Everyone has a story. My buddy tells me of his wife’s unexpected C-section, of how she lost lots of blood, of how the situation became so serious that nurses escorted him out of the room. I don’t tell Hattie that story.

Everyone also tells me to sleep as much as I can now. But I’m not worried about a lack of sleep. What I am worried about is the next 21 years, give or take.

With 10 days to go, a co-worker gives me advice: “Whatever you do, just don’t drop her.” Thanks for the tip.

Every day, everything grows larger: Hattie’s belly, her puffy feet, the magnitude of her aches, the realness of the situation. We spend our days waiting for something to happen. On the couch, we stare at Hattie’s belly and watch it move.

Hattie is ready to go. I’m still not, but I realize that doesn’t matter. In dark moments, I linger on the changes to come, how daunting everything seems. I push those thoughts away. I’ll be fine. We’ll be fine. Hattie and I first met nearly 10 years ago, two people searching for someone to share a life with. We found just that. It’s now time for the next chapter.

The due date comes, and the due date goes. With the date to induce more than a week away, Hattie and I make plans to go out to a Saturday dinner one last time. We never make it.

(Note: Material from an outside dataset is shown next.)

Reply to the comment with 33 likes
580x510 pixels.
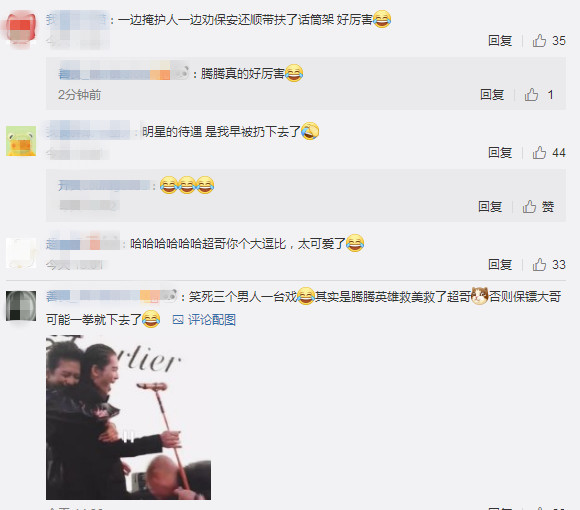pyautogui.click(x=500, y=264)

Friday. 7 p.m. We’re eating chocolate chip pancakes for dinner, and Hattie suddenly announces, “I feel uncomfortable.” Five minutes later, she says again, “I feel uncomfortable.” By 8:30 we’re on our way to Massachusetts General Hospital. Passing Fenway Park on the Mass Pike, Hattie says, “Look at the lights.” We zoom past the game and the glow, on to new adventures.


John Crawford lives in Waltham, Massachusetts, with his wife, Hattie, and their baby, Riley, who was born in April. He’s an associate editor of Babson Magazine, the alumni publication of Babson College in Wellesley, Massachusetts.